■ What is expected ■
Exact copies of all the records below should be returned.

■ Extracted material ■
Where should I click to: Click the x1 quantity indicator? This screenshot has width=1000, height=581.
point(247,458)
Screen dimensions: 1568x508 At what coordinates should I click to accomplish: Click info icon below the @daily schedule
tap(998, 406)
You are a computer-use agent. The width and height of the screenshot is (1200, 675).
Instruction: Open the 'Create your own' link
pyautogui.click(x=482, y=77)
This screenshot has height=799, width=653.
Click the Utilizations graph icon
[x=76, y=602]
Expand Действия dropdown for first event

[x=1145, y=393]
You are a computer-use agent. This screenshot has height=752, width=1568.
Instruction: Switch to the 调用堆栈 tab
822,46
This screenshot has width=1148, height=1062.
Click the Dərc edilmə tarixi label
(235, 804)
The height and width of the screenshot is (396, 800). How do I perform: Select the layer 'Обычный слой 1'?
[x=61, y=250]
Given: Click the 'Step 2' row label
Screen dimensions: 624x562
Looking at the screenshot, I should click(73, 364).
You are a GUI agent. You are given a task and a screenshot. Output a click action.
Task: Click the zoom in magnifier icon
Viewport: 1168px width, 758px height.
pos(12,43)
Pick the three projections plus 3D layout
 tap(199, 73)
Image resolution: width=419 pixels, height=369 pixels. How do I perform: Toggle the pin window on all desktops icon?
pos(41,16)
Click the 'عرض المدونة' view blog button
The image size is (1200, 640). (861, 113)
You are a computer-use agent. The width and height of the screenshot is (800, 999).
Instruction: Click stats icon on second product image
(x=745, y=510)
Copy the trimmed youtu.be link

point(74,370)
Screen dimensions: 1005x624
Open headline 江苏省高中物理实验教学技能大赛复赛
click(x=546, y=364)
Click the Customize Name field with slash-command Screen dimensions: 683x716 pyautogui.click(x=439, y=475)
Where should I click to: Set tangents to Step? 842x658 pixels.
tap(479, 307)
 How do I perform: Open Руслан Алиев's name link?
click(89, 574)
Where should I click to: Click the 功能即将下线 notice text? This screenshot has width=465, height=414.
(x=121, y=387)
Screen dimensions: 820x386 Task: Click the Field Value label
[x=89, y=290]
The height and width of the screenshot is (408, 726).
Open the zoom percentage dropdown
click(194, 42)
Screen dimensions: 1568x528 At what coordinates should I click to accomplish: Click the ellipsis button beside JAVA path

■ Solution to the exercise ■
Where should I click to: Click the x1 quantity indicator? This screenshot has width=1000, height=581.
point(247,458)
Screen dimensions: 1568x508 At what coordinates should I click to accomplish: Click info icon below the @daily schedule
tap(998, 406)
You are a computer-use agent. The width and height of the screenshot is (1200, 675).
Instruction: Open the 'Create your own' link
pyautogui.click(x=482, y=77)
This screenshot has height=799, width=653.
Click the Utilizations graph icon
[x=76, y=602]
Expand Действия dropdown for first event

[x=1145, y=393]
You are a computer-use agent. This screenshot has height=752, width=1568.
Instruction: Switch to the 调用堆栈 tab
822,46
This screenshot has width=1148, height=1062.
Click the Dərc edilmə tarixi label
(235, 804)
The height and width of the screenshot is (396, 800). How do I perform: Select the layer 'Обычный слой 1'?
[x=61, y=250]
Given: Click the 'Step 2' row label
Screen dimensions: 624x562
Looking at the screenshot, I should click(73, 364).
You are a GUI agent. You are given a task and a screenshot. Output a click action.
Task: Click the zoom in magnifier icon
Viewport: 1168px width, 758px height.
pos(12,43)
Pick the three projections plus 3D layout
 tap(199, 73)
Image resolution: width=419 pixels, height=369 pixels. How do I perform: Toggle the pin window on all desktops icon?
pos(41,16)
Click the 'عرض المدونة' view blog button
The image size is (1200, 640). (861, 113)
You are a computer-use agent. The width and height of the screenshot is (800, 999).
Instruction: Click stats icon on second product image
(x=745, y=510)
Copy the trimmed youtu.be link

point(74,370)
Screen dimensions: 1005x624
Open headline 江苏省高中物理实验教学技能大赛复赛
click(x=546, y=364)
Click the Customize Name field with slash-command Screen dimensions: 683x716 pyautogui.click(x=439, y=475)
Where should I click to: Set tangents to Step? 842x658 pixels.
tap(479, 307)
 How do I perform: Open Руслан Алиев's name link?
click(89, 574)
Where should I click to: Click the 功能即将下线 notice text? This screenshot has width=465, height=414.
(x=121, y=387)
Screen dimensions: 820x386 Task: Click the Field Value label
[x=89, y=290]
The height and width of the screenshot is (408, 726).
Open the zoom percentage dropdown
click(194, 42)
Screen dimensions: 1568x528 At what coordinates should I click to accomplish: Click the ellipsis button beside JAVA path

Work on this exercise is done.